╔══

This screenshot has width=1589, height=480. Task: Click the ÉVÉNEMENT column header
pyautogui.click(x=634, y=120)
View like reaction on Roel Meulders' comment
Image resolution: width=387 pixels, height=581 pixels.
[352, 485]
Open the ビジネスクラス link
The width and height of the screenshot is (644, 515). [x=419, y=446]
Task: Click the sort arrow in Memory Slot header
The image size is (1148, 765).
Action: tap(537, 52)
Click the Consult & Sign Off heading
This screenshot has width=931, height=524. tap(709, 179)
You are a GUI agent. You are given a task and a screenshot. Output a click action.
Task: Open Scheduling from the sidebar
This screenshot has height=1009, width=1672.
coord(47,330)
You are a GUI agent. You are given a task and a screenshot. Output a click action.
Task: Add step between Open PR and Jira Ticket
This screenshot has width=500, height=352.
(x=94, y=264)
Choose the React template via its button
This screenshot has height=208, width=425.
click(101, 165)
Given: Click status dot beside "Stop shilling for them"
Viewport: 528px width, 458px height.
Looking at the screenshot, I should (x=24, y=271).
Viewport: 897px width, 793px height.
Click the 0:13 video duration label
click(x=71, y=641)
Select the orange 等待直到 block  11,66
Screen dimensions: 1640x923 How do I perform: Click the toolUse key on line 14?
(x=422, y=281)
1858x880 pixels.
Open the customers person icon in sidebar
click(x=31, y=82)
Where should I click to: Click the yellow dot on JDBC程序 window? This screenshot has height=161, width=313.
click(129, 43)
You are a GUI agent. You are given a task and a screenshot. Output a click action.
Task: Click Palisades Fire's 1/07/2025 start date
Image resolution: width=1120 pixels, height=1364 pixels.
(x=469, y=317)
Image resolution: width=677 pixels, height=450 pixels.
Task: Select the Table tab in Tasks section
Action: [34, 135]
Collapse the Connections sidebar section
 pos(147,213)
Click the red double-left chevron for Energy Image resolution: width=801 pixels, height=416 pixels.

╚══

TASK BRIEF:
List every line of the data above that contains the string "Viewport". The match is case-sensitive.

EXERCISE RESPONSE:
Viewport: 528px width, 458px height.
Viewport: 897px width, 793px height.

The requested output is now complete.